Dissociation and Interoception in FND
By Susannah Pick et al
What is dissociation?
Dissociation is a loss of integration between neurocognitive processes that are usually integrated. It can involve altered experiences of self (e.g., detachment, emotional numbing, loss of memory for daily events), environment (e.g., things seeming dreamlike or unreal) and body (e.g., reduced sensation or control of body parts, out of-body experiences). Dissociation can be mild and is experienced by most people occasionally, but these experiences can be severe and/or occur very frequently for others, and this can cause significant disruption or distress in a person’s daily life. Dissociation is likely to arise from structural and/or functional alterations in brain networks involved in awareness of the self and body, cognitive control, and emotional processing (Krause-Utz et al., 2017; Perez et al., 2017; van der Kruijs, 2012; 2014).
What has dissociation got to do with FND?
Research has shown that dissociative experiences are often reported by people with FND, both in daily life and around the time of symptom occurrence (e.g., Hendrickson et al., 2015; Pick, Mellers & Goldstein, 2017). Several experts have proposed that dissociation might be an important part of explaining how FND symptoms occur (i.e., a ‘mechanism’). However, there have been few experimental, laboratory-based studies to test this hypothesis. So, the overall aim of this study was to examine the idea that dissociation might contribute directly to the occurrence of FND symptoms. To do this, we explored whether dissociative states affected bodily awareness (i.e., interoception) in people with FND, using carefully controlled, laboratory- based measures. We also wanted to assess whether dissociation had an impact on the confidence that participants had in their bodily awareness.

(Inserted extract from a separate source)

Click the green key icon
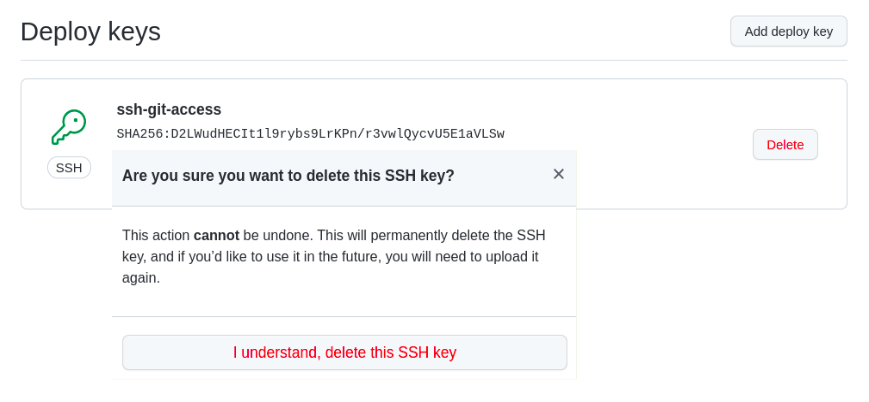869x402 pixels. pos(68,127)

How was the study carried out?
We measured dissociation as it happened in the laboratory with a well-known measure (Clinician- Administered Dissociative States Scale), before and after a short procedure that induces mild dissociation in non-clinical participants (Shin, Goldstein & Pick, 2018). The procedure involved ten- minutes of ‘mirror-gazing’ in a dimly lit room, with a researcher present throughout. We also tested accuracy and confidence in bodily awareness (interoception) before and after mirror- gazing, with an established task (heart-beat tracking). We included an almost identical control task which assessed shape counting. Participants also completed a questionnaire about their bodily awareness in daily life (Multidimensional Assessment of Interoceptive Awareness, MAIA). We compared a group of 20 participants with FND to a group of 20 non-clinical participants (i.e., individuals with no major physical or mental health diagnosis).
What were the key results?
FND participants reported greater dissociation than controls before and after mirror-gazing, but the difference was greater afterwards.
The FND group had good accuracy on the bodily awareness task before mirror-gazing, but showed reduced accuracy afterwards, compared to controls. In contrast, the FND group performed well on the shape-counting control task at both time points.
Interestingly, FND participants reported lower confidence in both bodily awareness and shape- counting at both time points, regardless of performance.
On the MAIA, FND participants reported that in daily life, they were more likely to use distraction from unpleasant bodily experiences and perceived their bodies as less safe and trustworthy, compared to controls.
Conclusions and significance
The findings suggested that dissociation is potentially a significant difficulty for many people with FND and that dissociation-inducing situations may trigger or lead to worsening of FND symptoms. Dissociation may therefore be an important mechanism and treatment target. As the FND group seemed to underestimate their cognitive abilities in this study, this could be viewed as a difficulty with ‘metacognition’, which refers to the ability to accurately monitor and assess one’s own cognitive processes. It is unclear whether this is a cause or consequence of having
FND.
Similarly, the self-reported use of distraction from bodily sensations and reduced bodily trusting could contribute to the development of FND symptoms but could also be a consequence of living with FND.
More research is needed on dissociation, interoception and metacognition in this group, particularly in how these processes relate to symptom occurrence/severity and brain structure/function.